The Uberaba Formation is a Campanian geologic formation belonging to the Bauru Group of the Bauru Sub-basin, Paraná Basin located in Minas Gerais state of southeastern Brazil. The Uberaba Formation, intercalating the fossiliferous older Adamantina and younger Marília Formation, comprises limestones, sandstones, and conglomerates, often cemented by calcite with volcaniclastic sediments. The formation interfingers with the Adamantina Formation.

Dinosaur remains are among the fossils that have been recovered from the formation, although none have yet been referred to a specific genus. A megaraptoran similar to Aerosteon is known from the formation.

The crocodylomorph Uberabasuchus was described from the overlying Marília Formation.

- Provided material:
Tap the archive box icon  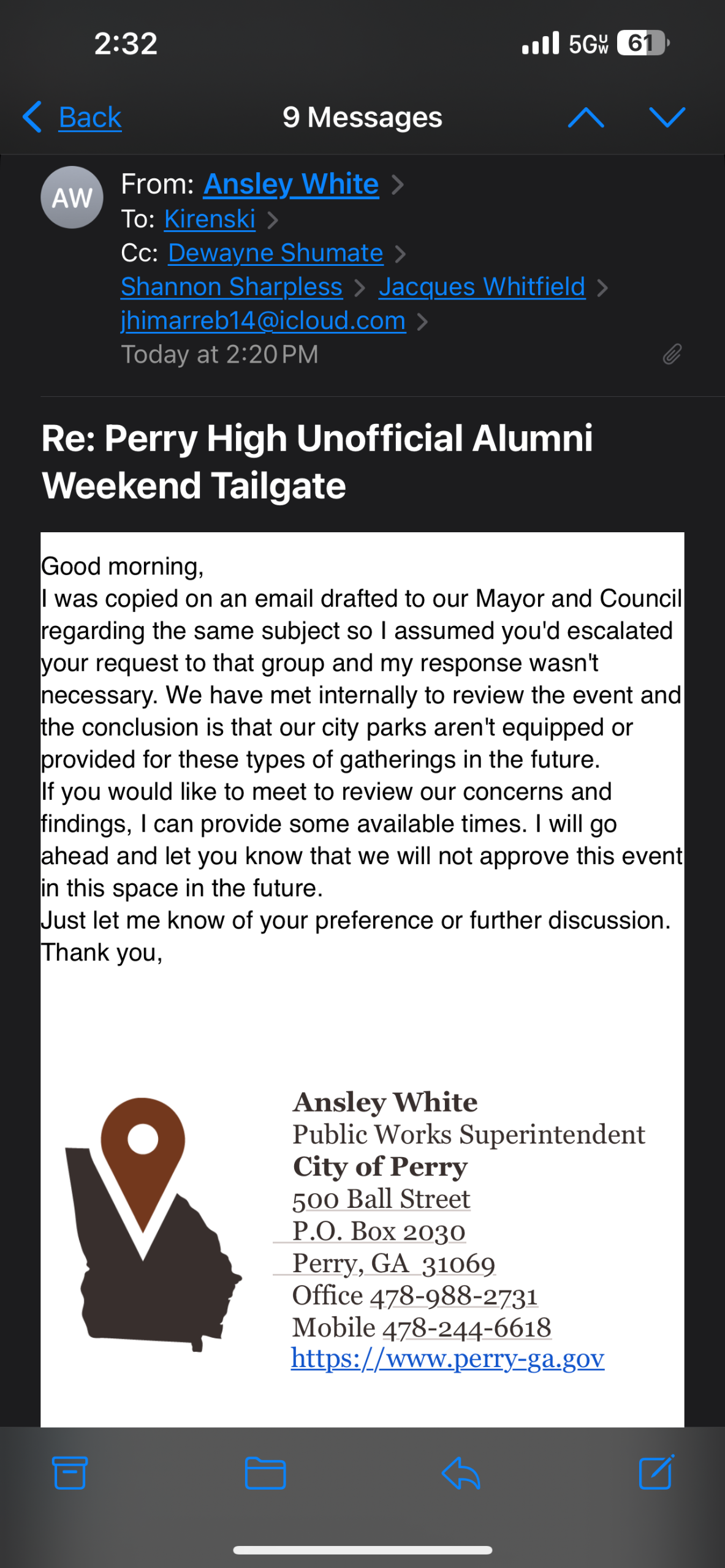coord(70,1472)
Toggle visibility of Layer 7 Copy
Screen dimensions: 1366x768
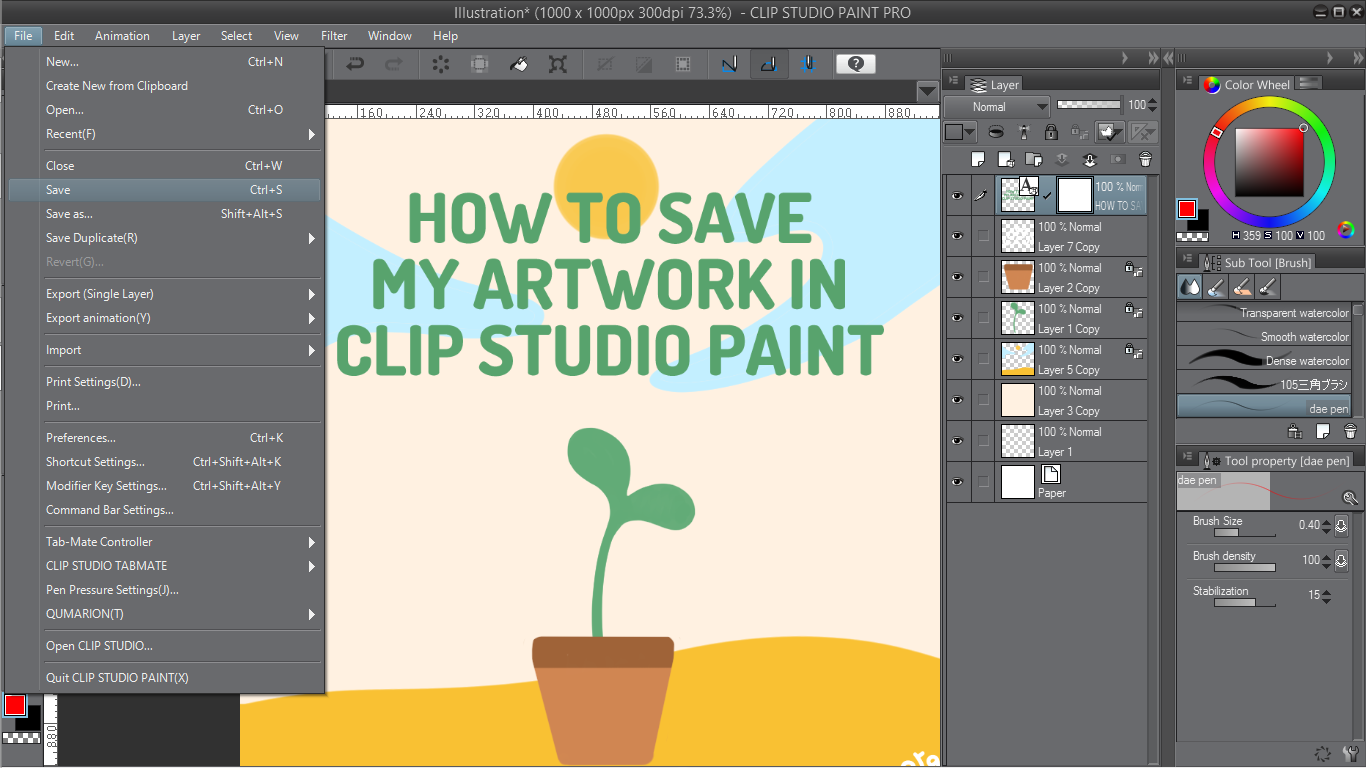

- What the exercise asks: Name every rock type that the Uberaba Formation text says the formation comprises.

- Solution to this task: Limestones, sandstones, conglomerates